Requirement = Each line between the one holding "Task: Click the 80% zoom level button" and the end of the material below, both included, is to be transcribed word for word, with pictures left out.

Given data =
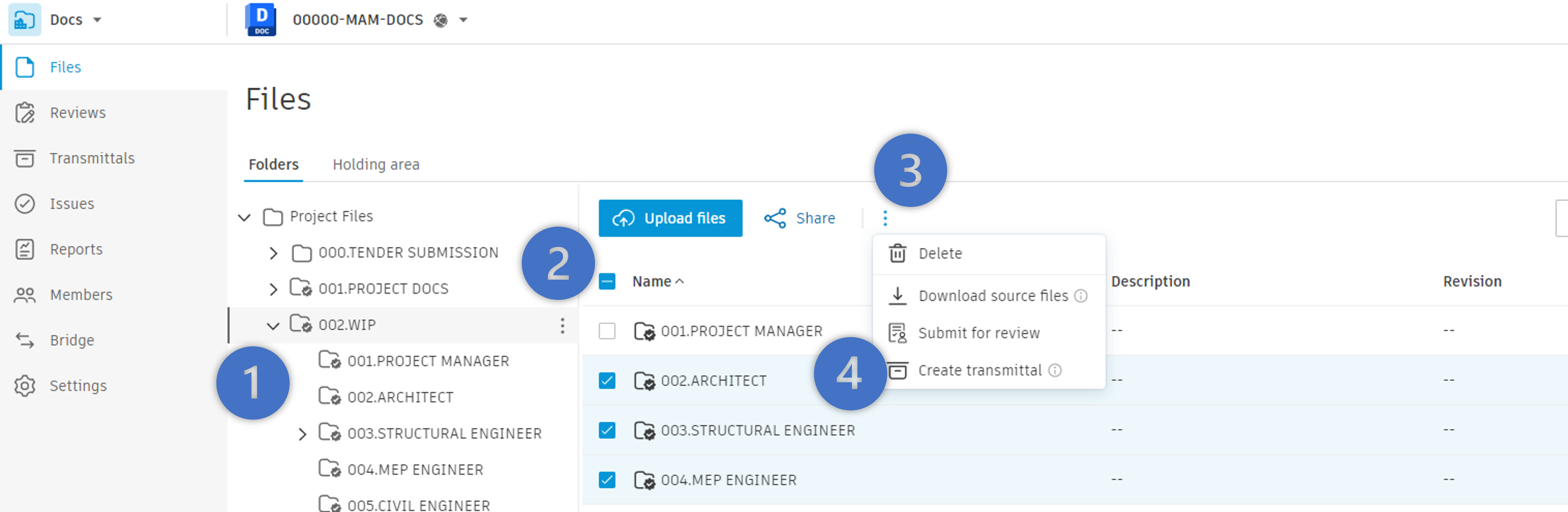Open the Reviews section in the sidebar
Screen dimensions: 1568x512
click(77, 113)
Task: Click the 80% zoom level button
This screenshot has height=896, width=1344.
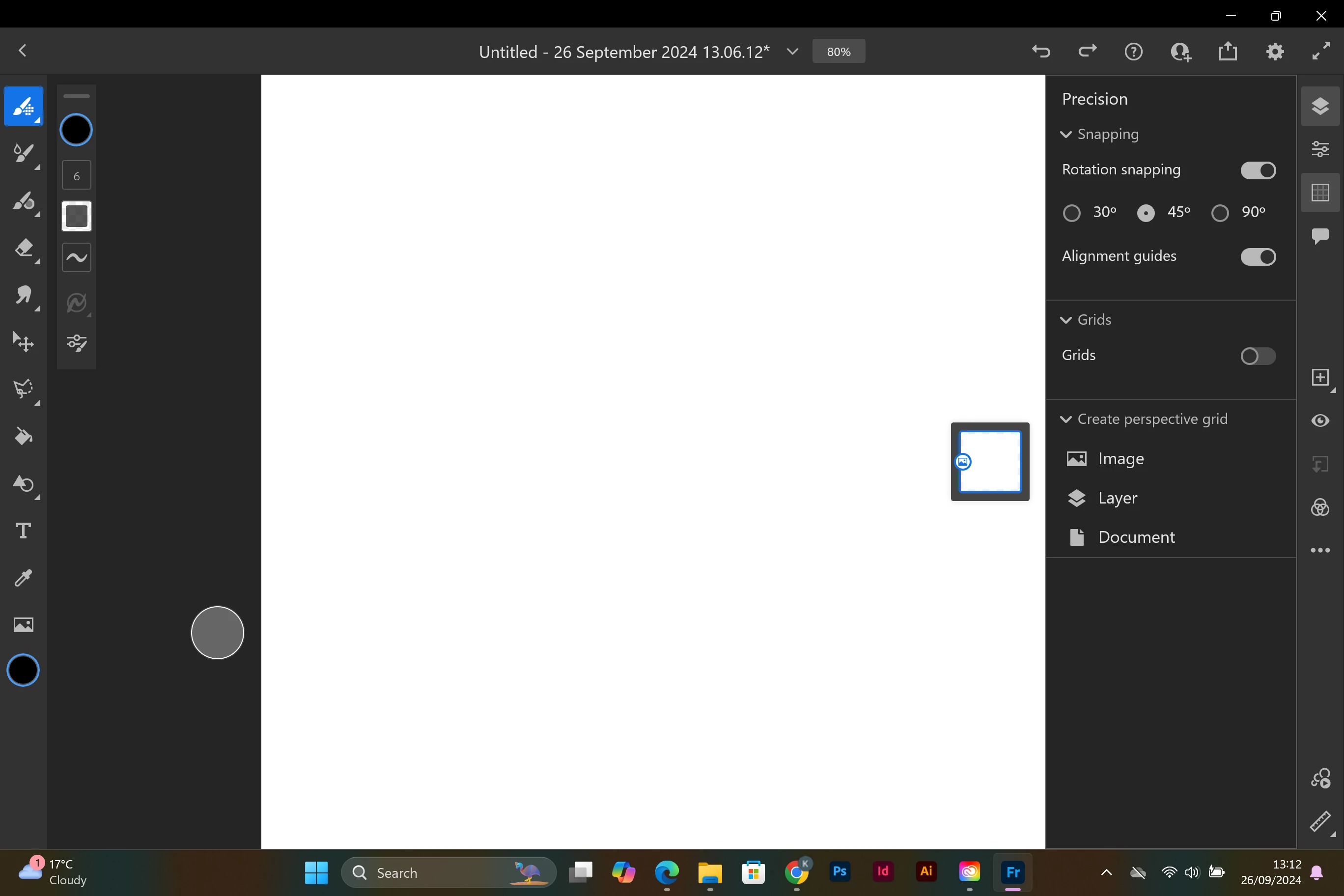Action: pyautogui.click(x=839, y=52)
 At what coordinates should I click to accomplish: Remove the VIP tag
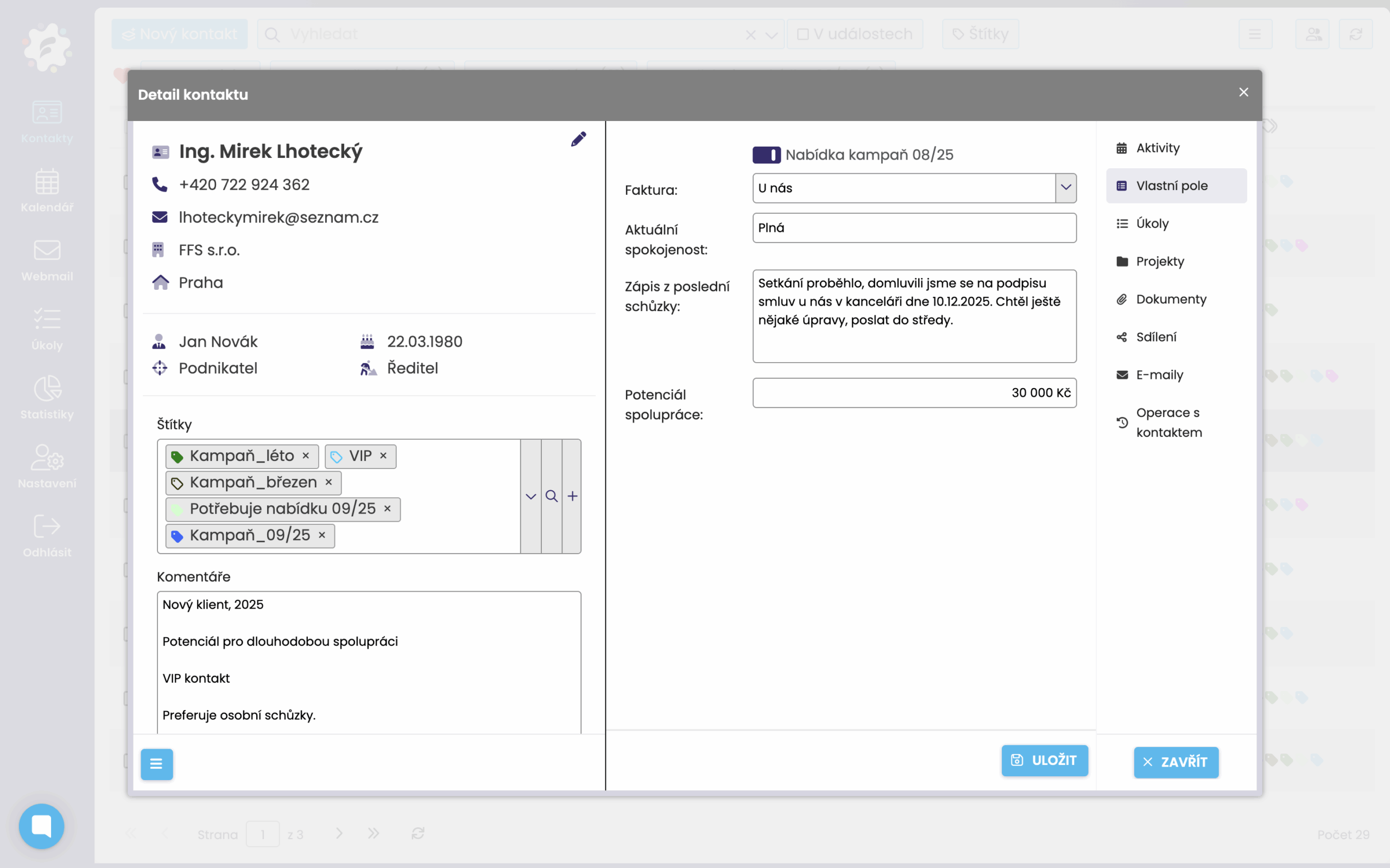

Reply to the exercise =
Task: Click the 80% zoom level button
This screenshot has height=896, width=1344.
Action: pyautogui.click(x=839, y=52)
 At what coordinates should I click to accomplish: Remove the VIP tag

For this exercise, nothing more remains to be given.